Segundo Luís Damas, o aspeto atual da ribeira não corresponde ao resultado final da intervenção.

"A obra ainda não acabou. Quando chegar a época da plantação vão ser colocadas árvores ripícolas, como salgueiros e outras espécies próprias das margens da ribeira."

O responsável reconhece que a imagem causada pela limpeza provocou impacto na população, mas considera que essa perceção resulta de a intervenção ainda estar incompleta.

"Houve um choque por se ver um local que tinha árvores e que, de repente, ficou limpo. Mas aquilo que existia era maioritariamente acácia, uma espécie invasora que se propagava ao longo da linha de água."

Luís Damas defende que a limpeza permitiu remover sedimentos, troncos e vegetação que se acumulavam na ribeira há cerca de quatro ou cinco décadas.

Segundo explicou, o leito da Ribeira do Alcolobre encontrava-se praticamente ao nível dos terrenos agrícolas, provocando inundações frequentes devido à proximidade da foz no rio Tejo.

"Quem conhece a ribeira sabe que o leito estava ao nível do solo agrícola. No inverno passado aqueles terrenos estiveram inundados durante mais de cinco meses."

O dirigente compara ainda esta intervenção com a efetuada na Ribeira de Rio de Moinhos, defendendo que também nessa altura existiram críticas que, na sua opinião, não se confirmaram.

"Hoje a Ribeira de Rio de Moinhos tem peixes e está recuperada. Na altura também houve contestação e afinal nada daquilo que se dizia aconteceu."

O presidente da Associação de Agricultores considera que o projeto permitirá recuperar terrenos agrícolas considerados dos mais férteis da região.

"Estamos a falar de alguns dos melhores solos agrícolas do país.

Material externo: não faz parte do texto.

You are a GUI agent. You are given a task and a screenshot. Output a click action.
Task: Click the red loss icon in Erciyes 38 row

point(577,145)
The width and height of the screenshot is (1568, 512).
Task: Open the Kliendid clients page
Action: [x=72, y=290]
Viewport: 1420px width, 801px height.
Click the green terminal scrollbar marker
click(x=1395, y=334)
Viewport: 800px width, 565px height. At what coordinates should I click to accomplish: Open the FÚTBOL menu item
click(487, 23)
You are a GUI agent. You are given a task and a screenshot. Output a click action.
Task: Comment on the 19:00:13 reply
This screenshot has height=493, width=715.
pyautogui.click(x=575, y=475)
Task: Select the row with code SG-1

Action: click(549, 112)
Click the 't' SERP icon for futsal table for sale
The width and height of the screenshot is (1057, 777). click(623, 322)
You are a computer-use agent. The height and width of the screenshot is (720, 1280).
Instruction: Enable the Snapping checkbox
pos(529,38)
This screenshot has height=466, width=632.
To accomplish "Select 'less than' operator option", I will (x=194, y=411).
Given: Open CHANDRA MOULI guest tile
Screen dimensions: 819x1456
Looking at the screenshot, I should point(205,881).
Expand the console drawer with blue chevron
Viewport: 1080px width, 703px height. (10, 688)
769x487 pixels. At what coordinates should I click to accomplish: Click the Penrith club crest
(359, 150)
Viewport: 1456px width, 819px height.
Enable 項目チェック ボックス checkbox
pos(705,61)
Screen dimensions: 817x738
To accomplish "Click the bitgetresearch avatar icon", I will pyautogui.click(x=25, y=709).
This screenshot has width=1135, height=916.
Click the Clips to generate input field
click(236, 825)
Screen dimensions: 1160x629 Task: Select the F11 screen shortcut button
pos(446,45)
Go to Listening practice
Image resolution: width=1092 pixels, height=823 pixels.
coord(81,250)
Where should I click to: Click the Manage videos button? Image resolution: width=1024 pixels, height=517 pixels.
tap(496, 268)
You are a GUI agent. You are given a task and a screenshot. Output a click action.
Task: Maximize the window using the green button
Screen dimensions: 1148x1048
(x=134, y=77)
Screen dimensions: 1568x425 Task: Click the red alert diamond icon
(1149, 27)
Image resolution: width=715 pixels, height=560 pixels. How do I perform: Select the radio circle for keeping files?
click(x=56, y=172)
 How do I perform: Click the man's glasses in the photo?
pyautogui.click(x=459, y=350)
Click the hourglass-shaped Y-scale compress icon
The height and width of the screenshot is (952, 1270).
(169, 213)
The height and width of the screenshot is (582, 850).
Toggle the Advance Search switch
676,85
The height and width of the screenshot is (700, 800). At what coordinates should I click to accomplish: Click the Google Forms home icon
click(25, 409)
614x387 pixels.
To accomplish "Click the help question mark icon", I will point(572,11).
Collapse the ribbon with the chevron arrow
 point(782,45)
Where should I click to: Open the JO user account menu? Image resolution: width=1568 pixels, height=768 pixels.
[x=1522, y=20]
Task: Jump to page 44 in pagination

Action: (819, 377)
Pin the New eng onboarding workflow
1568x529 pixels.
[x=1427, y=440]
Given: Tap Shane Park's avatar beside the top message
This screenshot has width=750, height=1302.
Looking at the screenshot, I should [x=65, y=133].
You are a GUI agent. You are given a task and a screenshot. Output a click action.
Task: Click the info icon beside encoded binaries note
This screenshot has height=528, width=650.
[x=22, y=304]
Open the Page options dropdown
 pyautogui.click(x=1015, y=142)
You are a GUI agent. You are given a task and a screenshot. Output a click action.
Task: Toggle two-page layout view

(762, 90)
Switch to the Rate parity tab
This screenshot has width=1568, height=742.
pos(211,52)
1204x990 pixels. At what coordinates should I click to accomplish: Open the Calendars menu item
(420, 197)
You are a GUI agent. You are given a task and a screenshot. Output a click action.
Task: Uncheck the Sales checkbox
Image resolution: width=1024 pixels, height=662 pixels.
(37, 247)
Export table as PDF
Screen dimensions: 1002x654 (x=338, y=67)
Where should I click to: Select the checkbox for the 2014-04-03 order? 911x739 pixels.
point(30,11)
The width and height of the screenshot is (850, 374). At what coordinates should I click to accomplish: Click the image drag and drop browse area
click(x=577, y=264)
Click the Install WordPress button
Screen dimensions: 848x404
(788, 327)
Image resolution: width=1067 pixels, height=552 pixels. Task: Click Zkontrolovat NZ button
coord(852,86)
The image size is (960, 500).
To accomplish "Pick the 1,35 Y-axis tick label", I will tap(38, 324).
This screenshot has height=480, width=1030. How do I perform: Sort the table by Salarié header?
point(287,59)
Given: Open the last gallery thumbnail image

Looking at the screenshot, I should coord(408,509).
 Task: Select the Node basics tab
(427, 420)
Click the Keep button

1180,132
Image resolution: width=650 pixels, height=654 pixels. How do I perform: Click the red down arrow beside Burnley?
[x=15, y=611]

Este investimento privado vem trazer riqueza ao território e aumentar a capacidade produtiva daqueles campos", afirmou.

Luís Damas, presidente Associação Agriculores de Abrantes

Luís Damas acrescenta que a empresa promotora retirou igualmente grandes quantidades de resíduos depositados na propriedade, nomeadamente colchões, plásticos e outros lixos acumulados ao longo dos anos.

"Foram retiradas toneladas de lixo e isso praticamente ninguém referiu. Também isso representa uma melhoria ambiental."

Licenciamento poderá carecer de esclarecimento

Questionado sobre a informação transmitida pela Câmara Municipal de Abrantes de que a Agência Portuguesa do Ambiente (APA) não tinha licenciado a intervenção, Luís Damas admite que poderá existir algum aspeto processual por esclarecer.

"Pelo que sei, havia autorização para limpar as linhas de água. Se calhar pode haver algum afinamento ou alguma situação que não esteja a 100%, mas a obra tinha de ser feita."

Ainda assim, sublinha que todas as intervenções devem cumprir a legislação em vigor.

"Estamos do lado do promotor, claro que sempre com respeito pelas regras do país."

Apesar da polémica, Luís Damas mostra-se convicto de que a intervenção acabará por beneficiar a Ribeira do Alcolobre.

"Daqui a um ou dois anos aquela ribeira vai ter nova vida. Acreditamos que foi uma obra de melhoramento, para repor o leito da ribeira, retirar infestantes e desassorear a linha de água."

As declarações surgem depois de a Câmara Municipal de Abrantes ter revelado que a Agência Portuguesa do Ambiente informou o município de que não existia qualquer processo de licenciamento para a intervenção e que irá deslocar técnicos ao local e que poderá mesmo instaurar um processo de contraordenação, além de exigir a recuperação da galeria ripícola e das margens afetadas.